A quoi bon porter à l’écran le récit (authentique) de l’amitié improbable entre la reine Victoria et un serviteur indien de confession musulmane ? Un petit sujet ? Stephen Freaks y puise au contraire matière à alimenter une entreprise de longue haleine. Grâce à son talent à décliner tous les genres cinématographiques, de la chronique sociale au thriller en passant par la fresque historique, le cinéaste britannique n’en finit pas d’explorer l’histoire contemporaine de son pays (de « My Beautiful Laundrette » en 1985 à « The Queen » en 2006).

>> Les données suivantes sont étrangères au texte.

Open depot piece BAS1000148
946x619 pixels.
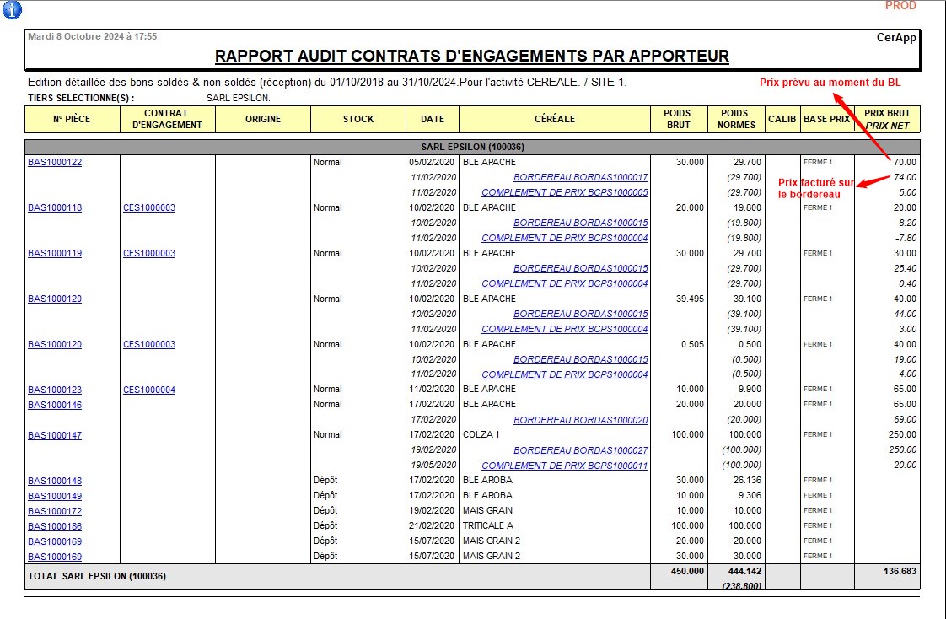[x=55, y=482]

Cette fois, à travers la reconstitution grandiose et soignée des fastes de la cour à la fin du règne de la souveraine d’alors, la mise en scène, ample et lyrique, met en lumière les multiples facettes de la relation exceptionnelle (qui fit scandale à l’époque) nouée par ‘l’impératrice des Indes’ avec un commis indien, devenu « Confident royal ». Au-delà d’une satire féroce de la monarchie et de sa pompe, apparaît en filigrane la dimension métaphorique de cette (petite) histoire de palais au regard de la grande histoire, à un moment où l’empire colonial britannique connaît à l’aube du XXème siècle des mutations notables.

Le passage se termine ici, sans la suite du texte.